__Supplied records__
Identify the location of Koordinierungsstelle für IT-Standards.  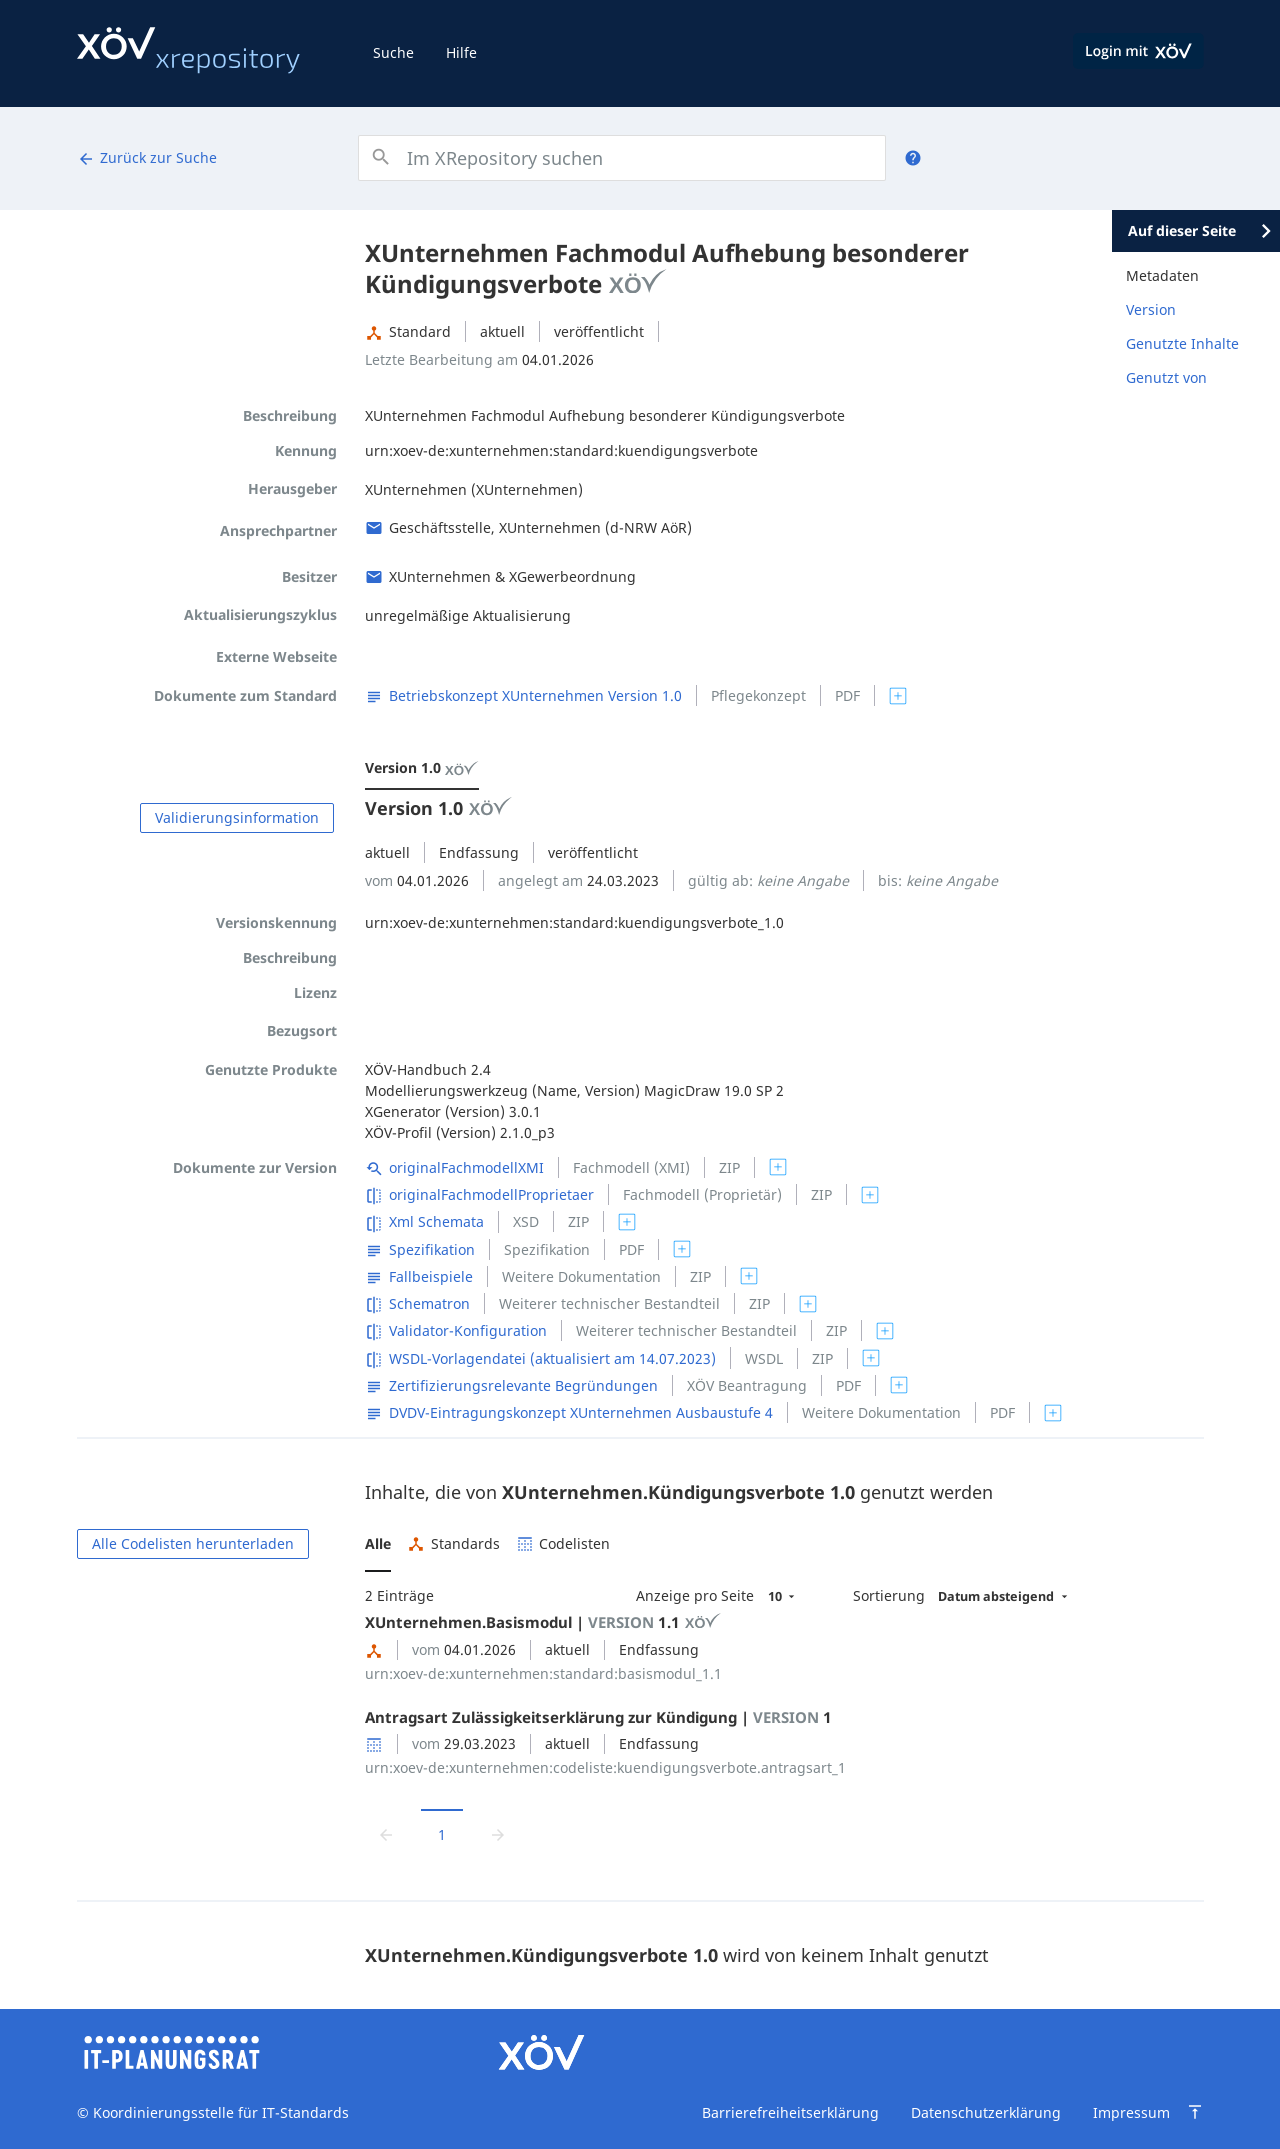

...

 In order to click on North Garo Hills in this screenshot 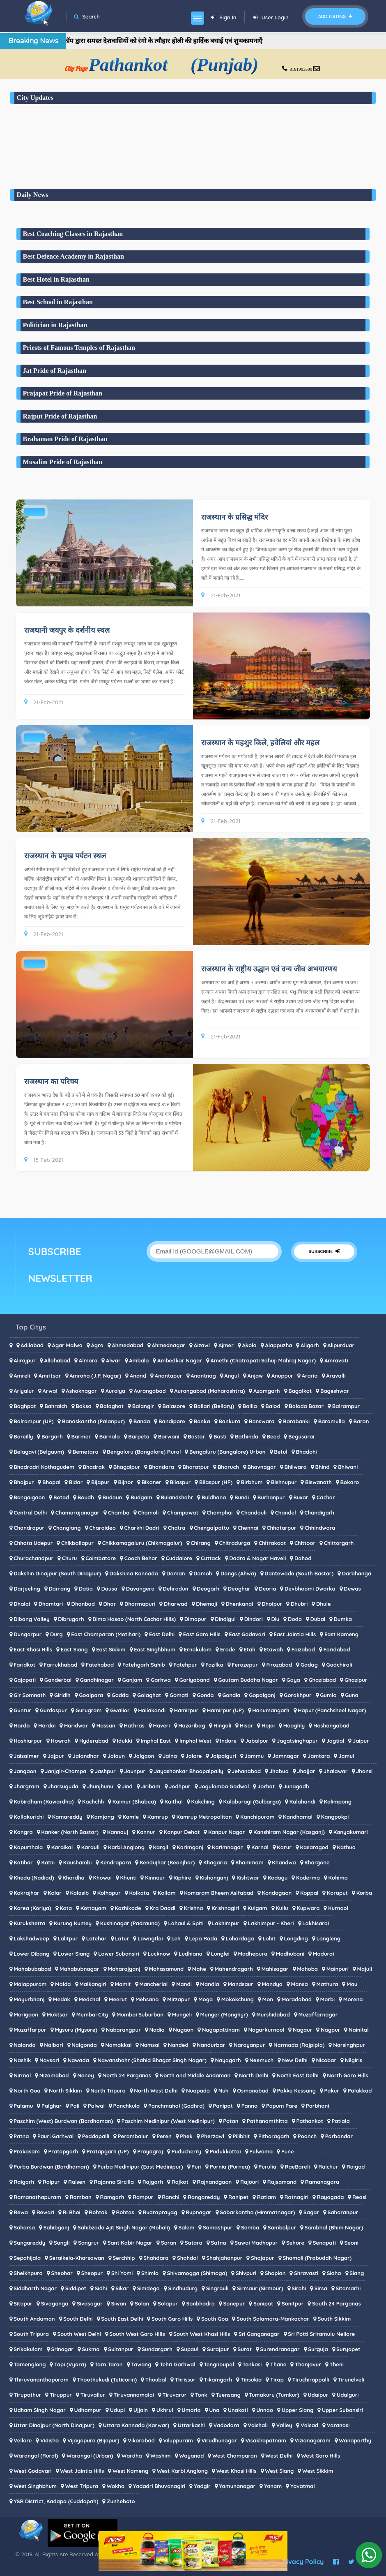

==

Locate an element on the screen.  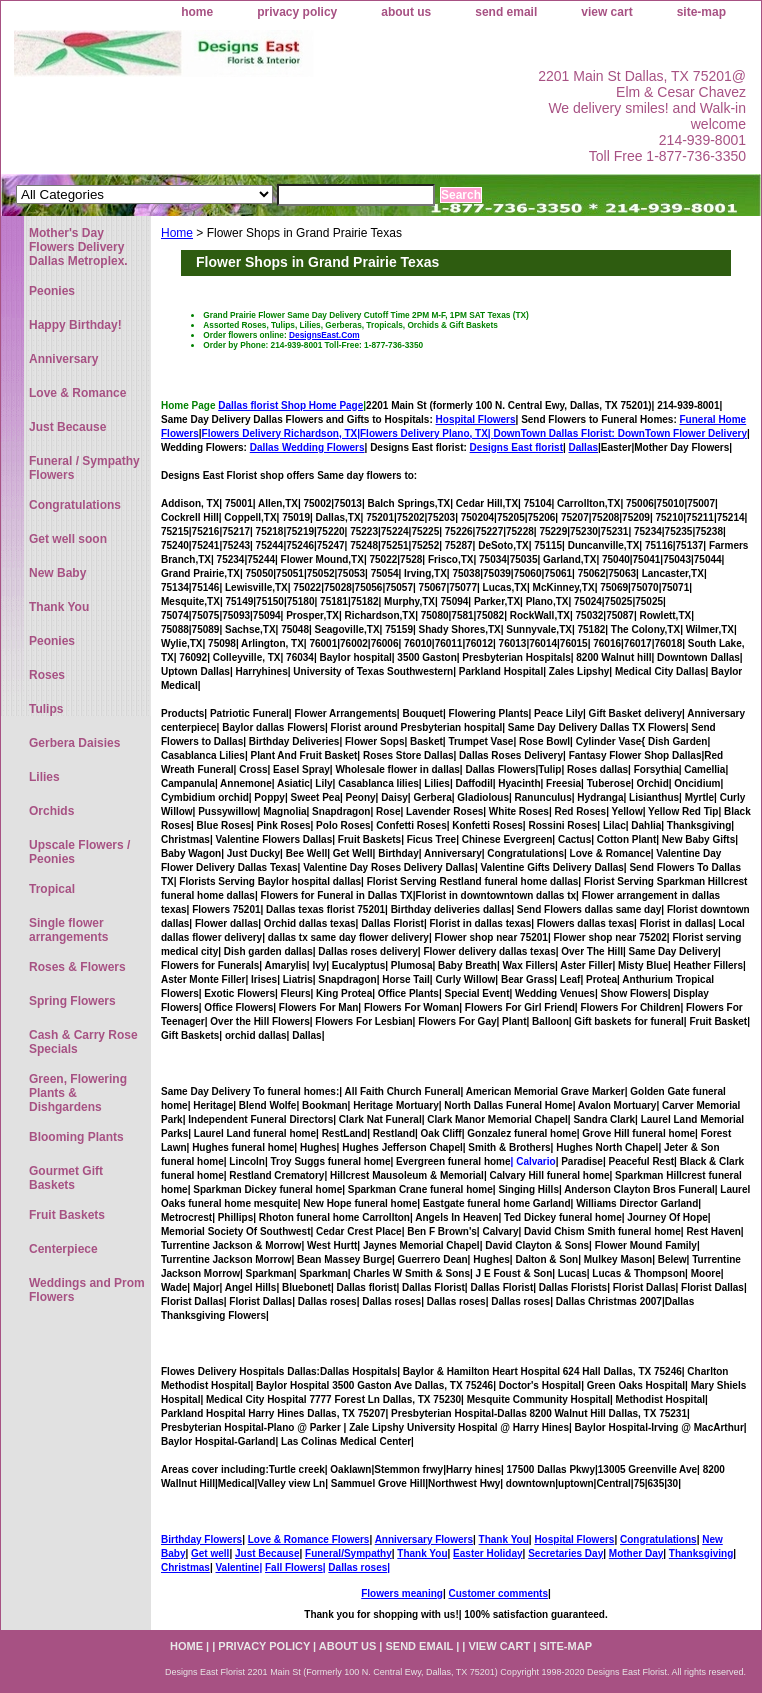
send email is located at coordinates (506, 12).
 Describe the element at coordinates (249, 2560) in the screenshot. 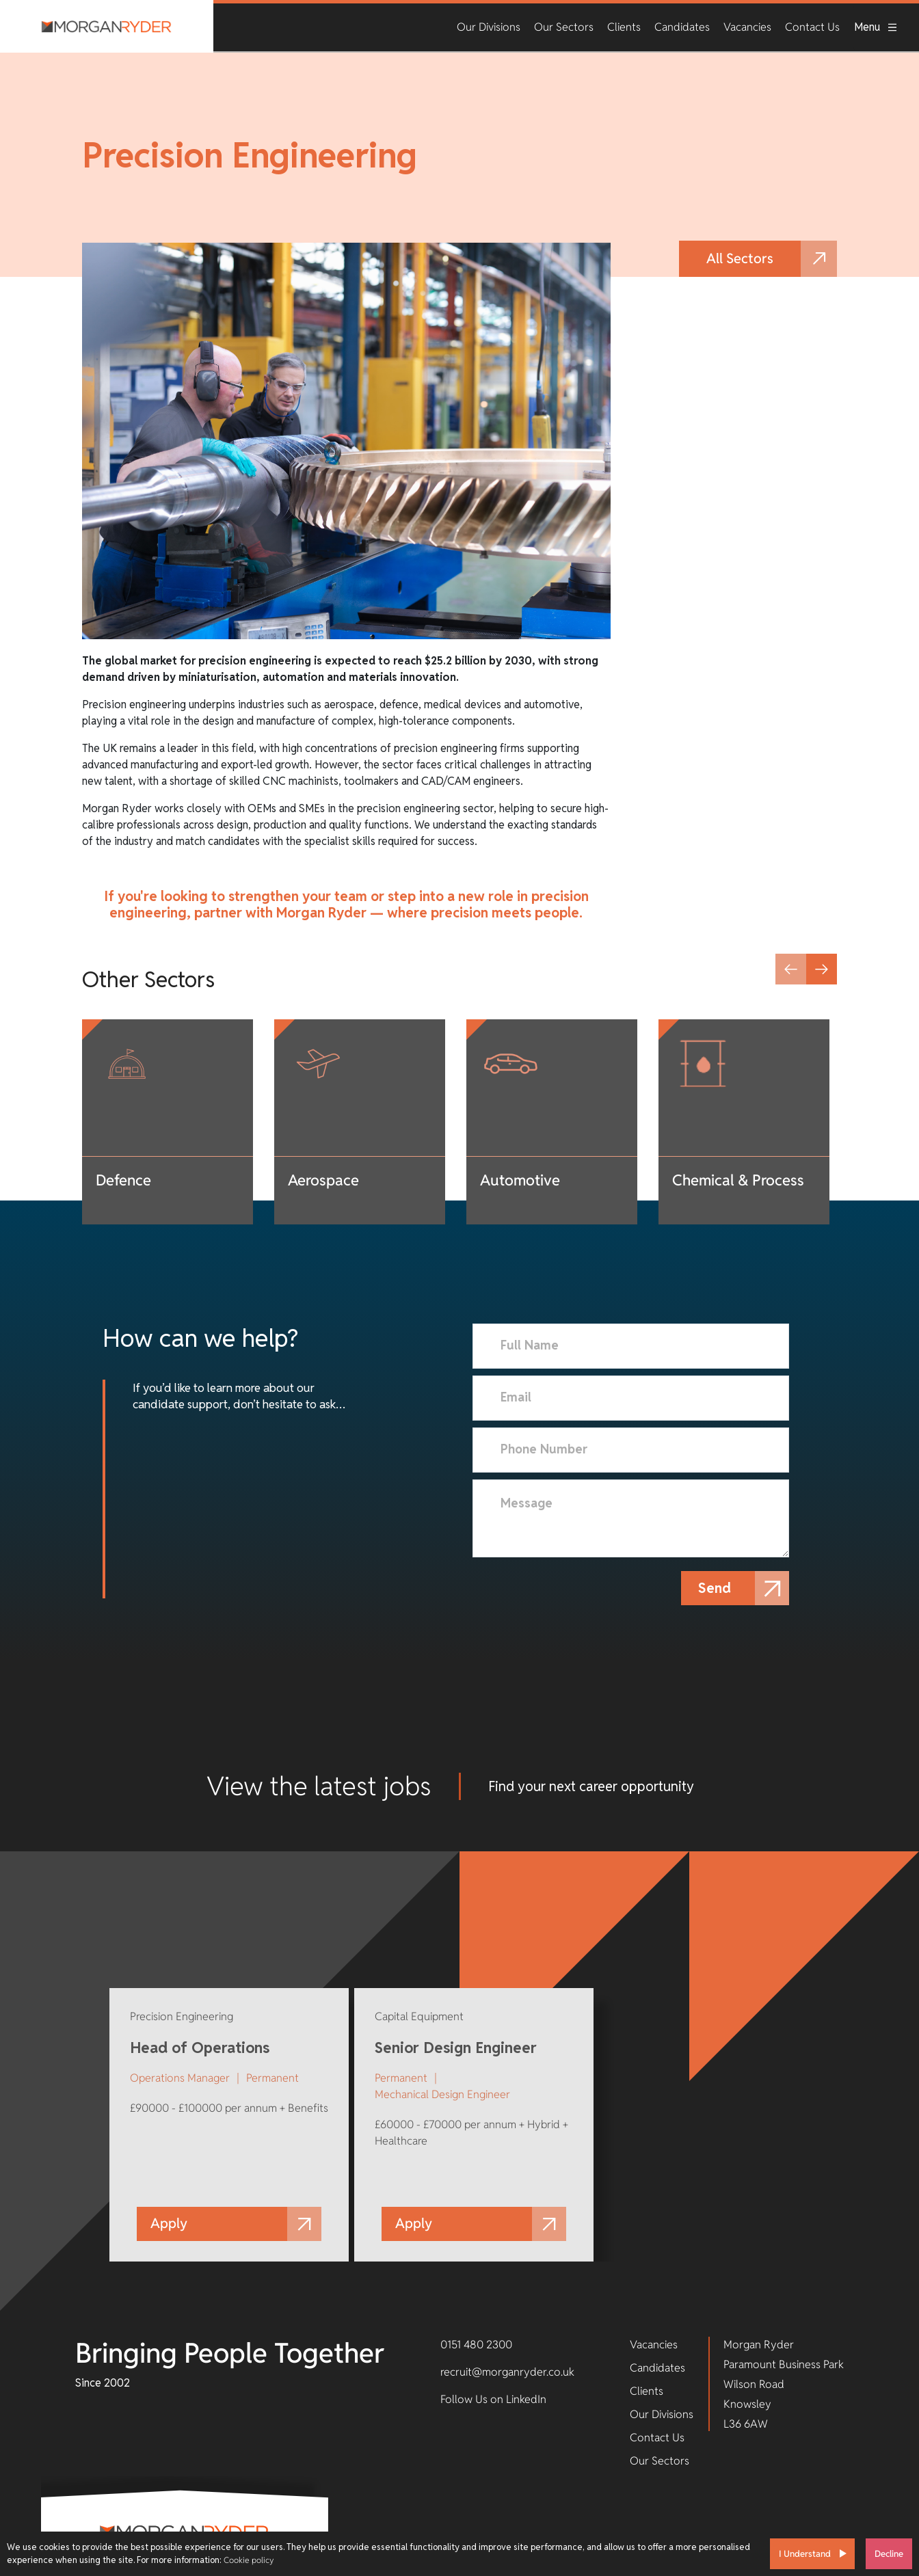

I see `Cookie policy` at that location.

__Stated task__
Duplicate the lines above that begin at the line containing "Describe the element" and stop after the line containing "at that location.". Omit the pictures from your copy.

__Result of the exercise__
 Describe the element at coordinates (249, 2560) in the screenshot. 

I see `Cookie policy` at that location.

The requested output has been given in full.